Enzo Moscato
a cura di Isabella Selmin
Nessuna parola già detta andrebbe abbandonata mai, in teatro.
E. Moscato
a cura di Isabella Selmin
Nessuna parola già detta andrebbe abbandonata mai, in teatro.
E. Moscato
Non una full immersion dentro la scrittura variegata, multipla, estesissima (narrativa, saggistica, teatro, poesia, canzoni, cronache erudite) del grande (e trascurato) autore napoletano - impresa, a dire il vero, impossibile a compiersi, a meno di non voler attuare un percorso enciclopedico, sterile ed inutile - ma una sorta di veloce ed intenso omaggio del cuore, dal taglio bizzarramente impressionistico, dato per frammenti, lirici od iper-realistici, naturalistici o sbrigliatamente surreali, evocativi, criptici, e legati tra di loro da libere strofe a cappella, pescate a caso dall'immenso repertorio musical-vernacolare dell'eclettico don Salvatore. Con questo dando forma a ciò che di solito non si vede, o non viene investigato a fondo, nell'opera di chi scrisse Assunta Spina, ma anche il vetriolato pamphlet-denunzia sulla prostituzione in Napoli, i versi di Era de Maggio, ma anche novelle e racconti in un italiano perfettissimo, scevro da qualsiasi compiacimento locale, che lo stesso Benedetto Croce elogiò e chiosò come esempio di scrittura accesa ed inquietissima.

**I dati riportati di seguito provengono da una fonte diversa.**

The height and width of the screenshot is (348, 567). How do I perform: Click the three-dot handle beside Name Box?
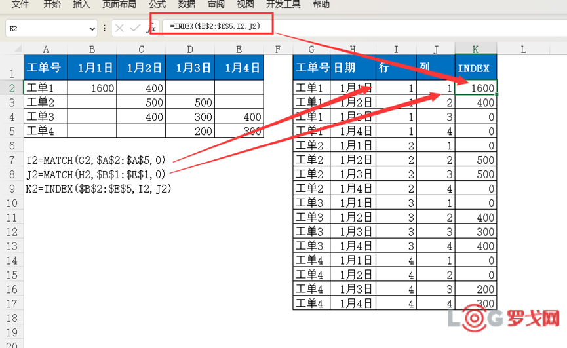coord(105,28)
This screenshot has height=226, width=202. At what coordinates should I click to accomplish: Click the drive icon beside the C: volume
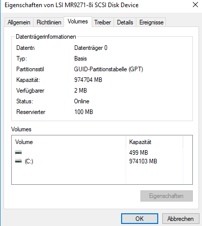pos(18,161)
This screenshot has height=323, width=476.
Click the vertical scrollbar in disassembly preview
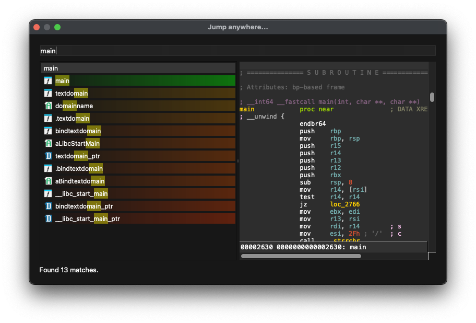pyautogui.click(x=432, y=97)
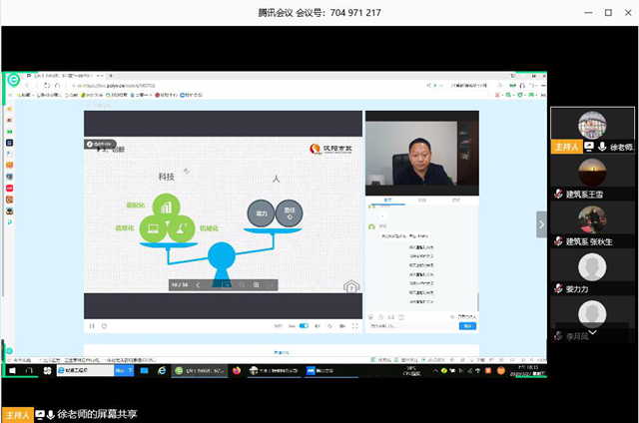
Task: Expand participant list with bottom chevron
Action: coord(593,331)
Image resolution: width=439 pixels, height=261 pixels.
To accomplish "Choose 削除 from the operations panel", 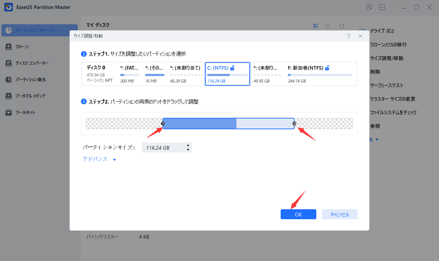I will coord(369,71).
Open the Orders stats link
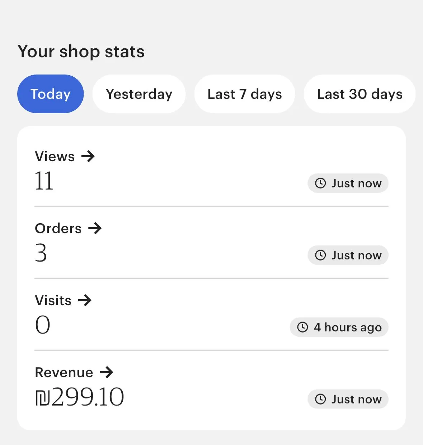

È la presenza (nascosta) della voce a monte dello scritto; l'esserci (discreto) di chi parla e testimonia, prim'ancora di chi scrive congelando le emozioni, il tratto più moderno, a nostro avviso, del mondo espressivo di Di Giacomo: una scrittura concepita innanzitutto come gesto corporale, soffio, ansimo, pulsionalità, respiro; un calcolo inchiostrale che deriva da passione; strappo radicale con il mondo o col reale, alla maniera del folle ed incatturabile Artaud; una specie di febbrile obbedienza ad un divino, che presiede alla forma delle cose, al loro involucro sonoro e scintillante, prim' ancora che a degli ovvi e scontati contenuti.